Not to be published in State Reports.

R. C Southall, of Kansas City, and R. L. Ewing, of Nevada, for appellant.

Joe W Collins, of Stockton, for respondent.

OPINION

VANDEVENTER

The petition in this case originally contained five counts. The first count alleged that plaintiff and defendant were husband and wife from the 15th day of May, 1938 until the 27th day of May, 1946, at which time they were legally divorced. That in the year 1939, they agreed to purchase certain described real estate, 'subject to a Federal Land Bank loan thereon' and that it was 'agreed, understood and intended and contracted to take title to said lands' in both their names, thereby creating an estate by the entirety. The first count further alleges:

'Plaintiff states that in pursuance to said agreement he has furnished a large and substantial part of the purchase money for said farm and in the paying off of said mortgage indebtedness, and worked upon and improved said farm, but that the defendant without any knowledge on the part of J. W. Pursley caused the deed to said real estate to be conveyed to be made to her only.'

Plaintiff further alleged that he had now discovered that defendant had caused the land to be conveyed to herself alone and that the value of the property was $ 4,000.00. He prayed (a) for reformation of the deed so it would be in their joint names (b) or to decree to him a lien against the real estate for what he had invested in it which was the sum of $ 2,000.00 and (c) that the court order the land partitioned.

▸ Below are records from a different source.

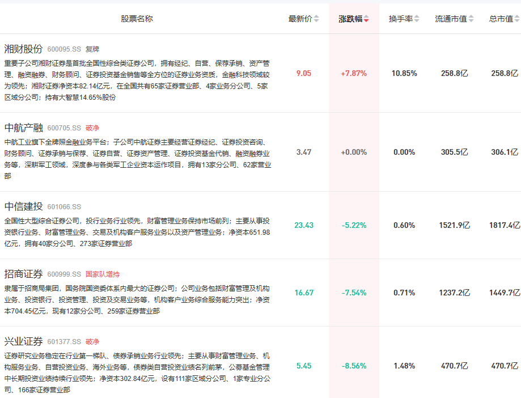Click the 兴业证券 stock name
Image resolution: width=521 pixels, height=398 pixels.
pos(23,341)
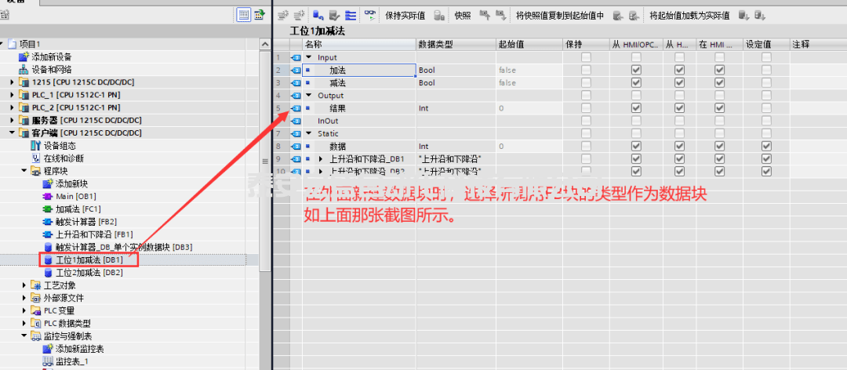The image size is (847, 370).
Task: Click the 加减法 [FC1] function icon
Action: (48, 209)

Count 2 alleged the conversion of funds of plaintiff in the sum of $ 300.00 for which he prayed judgment. Count 3 asked judgment for the sum of $ 704.00 that defendant had drawn as allotments from the government while plaintiff was in the armed forces. Count 4 asked judgment for $ 300.00 for conversion of certain property belonging to plaintiff (an Electrolux Refrigerator.) Count 5 asked for partition of the real estate.

An answer was filed denying each and every allegation of Count 1, except it admitted the marriage and divorce and alleged that the defendant obtained the divorce and was adjudged the innocent and injured party. It further alleged that the land in question was purchased by defendant, with her sole and separate property, that it was taken in her individual name, as the plaintiff well knew at the time and asked that Count 1 be dismissed.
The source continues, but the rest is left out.